(Problem to solve) Copy the listing word for word, starting with the line that contains "Click the 1.32" and going on through the last line of the listing. Leave out the pictures.

— Start of Exercise data —

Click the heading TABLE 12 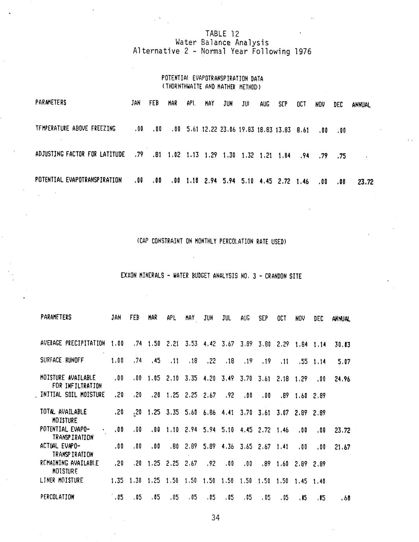(222, 34)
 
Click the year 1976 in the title (302, 51)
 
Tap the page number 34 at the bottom (215, 518)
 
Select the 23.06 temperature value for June (228, 129)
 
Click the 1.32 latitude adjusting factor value (247, 155)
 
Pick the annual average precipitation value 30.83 (342, 344)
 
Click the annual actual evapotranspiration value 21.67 (342, 447)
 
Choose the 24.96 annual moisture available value (342, 379)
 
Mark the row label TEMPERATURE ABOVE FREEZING (75, 128)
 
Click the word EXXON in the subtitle (128, 276)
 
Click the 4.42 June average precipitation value (208, 344)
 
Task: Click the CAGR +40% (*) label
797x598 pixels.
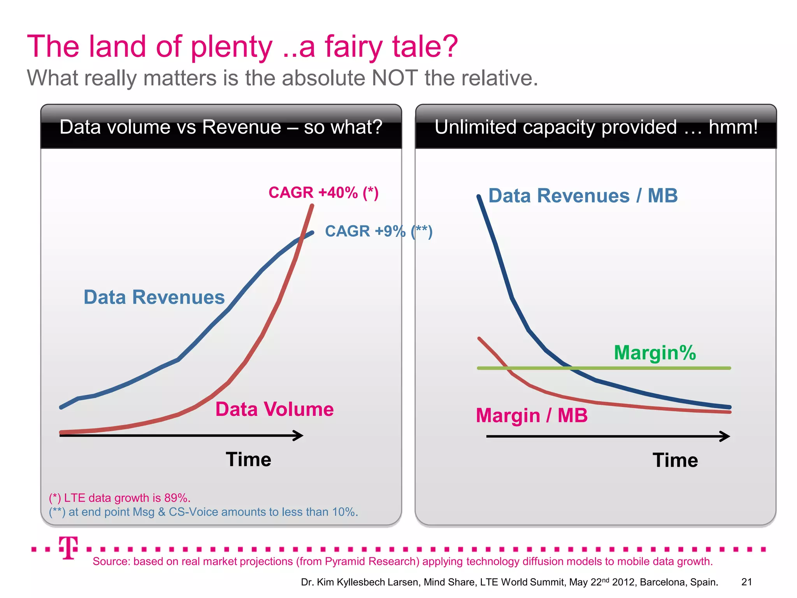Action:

— End of Exercise data —

(Task output)
Click the 1.32 latitude adjusting factor value (247, 155)
 
Pick the annual average precipitation value 30.83 (342, 344)
 
Click the annual actual evapotranspiration value 21.67 (342, 447)
 
Choose the 24.96 annual moisture available value (342, 379)
 
Mark the row label TEMPERATURE ABOVE FREEZING (75, 128)
 
Click the word EXXON in the subtitle (128, 276)
 
Click the 4.42 June average precipitation value (208, 344)
 
Task: Click the CAGR +40% (*) label
797x598 pixels.
Action:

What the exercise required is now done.